In their comments, some respondents stated that time delays make it very difficult to plan for product launches and felt that reducing the time between a positive scientific opinion and authorisation will help industry, support innovation and enable consumers to have access to new products more quickly.

One organisation made the point that the lack of alignment in timeframes and recess timetables between England, Wales, and Scotland can contribute significantly to the time taken to authorise products once they have gone through risk assessment.

A consumer in favour of the proposal expressed the view that the current process seems an unnecessary waste of time, ‘especially if a product has the potential to improve the health, welfare, efficiency and/or sustainability of animal feed production systems for example.’

FSA / FSS response: Comments noted.  We are continuing to work towards modernising the authorisation process, to make it more efficient and proportionate. We anticipate that this reform will accelerate the approval timeline by at least 3 months.

Main theme of response:  better use of public resources

Stakeholder comments:  Eighteen (18) or 15% of respondents, across all categories of respondents, wanted to ensure efficient use of public resources (across the FSA and FSS, as well as Parliamentary time), and were in favour of the proposal for this reason.

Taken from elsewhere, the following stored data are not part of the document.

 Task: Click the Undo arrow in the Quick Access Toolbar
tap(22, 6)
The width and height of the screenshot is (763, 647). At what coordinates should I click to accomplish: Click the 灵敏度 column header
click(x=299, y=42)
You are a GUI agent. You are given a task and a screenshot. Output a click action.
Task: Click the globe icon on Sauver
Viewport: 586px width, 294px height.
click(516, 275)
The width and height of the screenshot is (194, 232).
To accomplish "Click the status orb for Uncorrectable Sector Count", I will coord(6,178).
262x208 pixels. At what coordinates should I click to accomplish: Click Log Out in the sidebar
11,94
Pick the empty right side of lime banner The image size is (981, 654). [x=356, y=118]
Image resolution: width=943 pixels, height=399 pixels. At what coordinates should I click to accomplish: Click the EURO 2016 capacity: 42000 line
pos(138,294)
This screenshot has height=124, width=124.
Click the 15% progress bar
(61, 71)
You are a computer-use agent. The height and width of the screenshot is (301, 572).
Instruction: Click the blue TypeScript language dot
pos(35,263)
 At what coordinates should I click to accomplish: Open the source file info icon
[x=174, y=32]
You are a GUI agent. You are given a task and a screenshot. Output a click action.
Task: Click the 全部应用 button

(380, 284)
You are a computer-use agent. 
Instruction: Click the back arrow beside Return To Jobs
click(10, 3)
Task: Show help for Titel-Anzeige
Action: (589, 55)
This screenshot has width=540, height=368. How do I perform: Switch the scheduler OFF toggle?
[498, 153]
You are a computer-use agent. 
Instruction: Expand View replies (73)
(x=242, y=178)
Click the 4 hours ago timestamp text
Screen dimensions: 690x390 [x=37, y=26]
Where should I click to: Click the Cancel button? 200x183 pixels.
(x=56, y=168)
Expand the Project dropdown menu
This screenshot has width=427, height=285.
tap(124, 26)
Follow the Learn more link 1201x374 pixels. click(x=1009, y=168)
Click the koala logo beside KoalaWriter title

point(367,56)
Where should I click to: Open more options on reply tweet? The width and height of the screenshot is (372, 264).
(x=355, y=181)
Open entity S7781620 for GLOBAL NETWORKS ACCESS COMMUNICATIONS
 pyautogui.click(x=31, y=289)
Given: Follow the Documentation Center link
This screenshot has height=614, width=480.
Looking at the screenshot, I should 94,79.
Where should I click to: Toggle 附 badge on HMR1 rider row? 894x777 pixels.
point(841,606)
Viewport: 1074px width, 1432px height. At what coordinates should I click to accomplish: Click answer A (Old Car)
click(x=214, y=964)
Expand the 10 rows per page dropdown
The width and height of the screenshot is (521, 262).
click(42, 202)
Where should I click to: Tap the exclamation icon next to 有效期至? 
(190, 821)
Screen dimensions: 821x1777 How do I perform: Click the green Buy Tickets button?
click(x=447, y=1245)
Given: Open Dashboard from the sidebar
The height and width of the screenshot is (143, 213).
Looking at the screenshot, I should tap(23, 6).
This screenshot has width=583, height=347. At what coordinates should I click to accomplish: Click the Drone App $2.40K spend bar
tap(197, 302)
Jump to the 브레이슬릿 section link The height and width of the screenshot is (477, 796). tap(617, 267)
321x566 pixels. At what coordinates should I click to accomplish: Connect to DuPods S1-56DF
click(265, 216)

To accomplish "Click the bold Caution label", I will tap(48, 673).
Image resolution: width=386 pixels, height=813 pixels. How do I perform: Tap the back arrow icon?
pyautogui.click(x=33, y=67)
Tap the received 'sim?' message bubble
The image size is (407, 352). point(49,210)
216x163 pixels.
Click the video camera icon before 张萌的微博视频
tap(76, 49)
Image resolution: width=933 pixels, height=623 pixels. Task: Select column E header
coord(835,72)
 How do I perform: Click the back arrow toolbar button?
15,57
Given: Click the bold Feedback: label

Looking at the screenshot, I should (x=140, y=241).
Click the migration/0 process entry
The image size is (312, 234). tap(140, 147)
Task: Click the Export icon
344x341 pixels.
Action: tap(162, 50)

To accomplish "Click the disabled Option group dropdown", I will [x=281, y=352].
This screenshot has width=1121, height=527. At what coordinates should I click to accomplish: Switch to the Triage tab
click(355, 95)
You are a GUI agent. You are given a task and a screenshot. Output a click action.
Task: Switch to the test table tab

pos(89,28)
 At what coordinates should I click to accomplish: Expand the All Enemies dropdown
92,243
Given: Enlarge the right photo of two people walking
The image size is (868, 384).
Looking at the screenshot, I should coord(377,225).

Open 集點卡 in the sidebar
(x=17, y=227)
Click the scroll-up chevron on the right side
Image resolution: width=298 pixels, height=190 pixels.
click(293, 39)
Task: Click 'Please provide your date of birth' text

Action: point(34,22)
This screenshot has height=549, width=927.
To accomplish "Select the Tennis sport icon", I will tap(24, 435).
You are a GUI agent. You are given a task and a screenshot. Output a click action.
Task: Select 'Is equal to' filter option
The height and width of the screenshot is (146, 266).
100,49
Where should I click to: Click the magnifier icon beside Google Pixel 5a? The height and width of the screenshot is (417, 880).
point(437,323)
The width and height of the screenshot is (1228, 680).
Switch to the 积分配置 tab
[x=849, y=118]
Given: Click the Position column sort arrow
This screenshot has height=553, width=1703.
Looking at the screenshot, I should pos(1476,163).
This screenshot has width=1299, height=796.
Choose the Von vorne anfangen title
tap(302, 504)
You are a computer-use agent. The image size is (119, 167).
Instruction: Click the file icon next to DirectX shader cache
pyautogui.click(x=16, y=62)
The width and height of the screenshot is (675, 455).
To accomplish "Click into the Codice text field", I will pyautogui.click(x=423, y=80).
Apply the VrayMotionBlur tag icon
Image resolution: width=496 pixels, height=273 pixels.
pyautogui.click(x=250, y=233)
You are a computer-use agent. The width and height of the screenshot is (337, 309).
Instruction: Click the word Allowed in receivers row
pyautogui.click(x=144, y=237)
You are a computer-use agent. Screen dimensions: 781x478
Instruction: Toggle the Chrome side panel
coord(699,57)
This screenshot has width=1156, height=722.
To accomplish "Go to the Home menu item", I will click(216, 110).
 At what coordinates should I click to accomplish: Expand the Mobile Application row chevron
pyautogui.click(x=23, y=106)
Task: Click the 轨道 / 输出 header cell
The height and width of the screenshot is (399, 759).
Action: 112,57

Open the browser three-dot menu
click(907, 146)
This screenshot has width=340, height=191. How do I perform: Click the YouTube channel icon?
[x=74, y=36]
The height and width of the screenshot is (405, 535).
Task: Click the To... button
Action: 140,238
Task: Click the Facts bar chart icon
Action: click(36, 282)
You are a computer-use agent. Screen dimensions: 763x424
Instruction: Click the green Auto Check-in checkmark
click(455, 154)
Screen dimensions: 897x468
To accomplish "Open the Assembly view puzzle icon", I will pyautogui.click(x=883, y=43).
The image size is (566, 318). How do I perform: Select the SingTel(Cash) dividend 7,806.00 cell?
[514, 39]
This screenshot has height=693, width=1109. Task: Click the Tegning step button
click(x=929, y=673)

Several respondents commented that they saw the current process as an administrative burden. The comment made by an organisation that supports food businesses, that, ‘It currently introduces significant delays to authorisation to food and feed businesses and an administrative burden to the FSA, the wider civil service, government and stakeholders,’ was echoed by other respondents. For example, a trade association with an interest in regulated products commented that efficiencies brought by this measure would include, ‘Facilitating effective utilisation of policy, legal (across government) and parliamentary resources, and limited parliamentary time.’ Similar comments were received from other interested parties.

A consumer expressed this view by stating, ‘Ministerial time is valuable and should not be wasted on administrative tasks.’

Some respondents referenced supporting innovation in their replies, for example stating that ‘this will also enable the government to concentrate on new authorisations and optimise the use of policy and parliamentary resources’ and ‘the FSA can focus its resources on ensuring safe and innovative products reach the market in a timely manner’.

FSA / FSS response: Comments noted.  This proposal aims to deliver significant efficiencies in the Regulated Products Service, while ensuring food safety and standards are maintained, providing greater value for taxpayers.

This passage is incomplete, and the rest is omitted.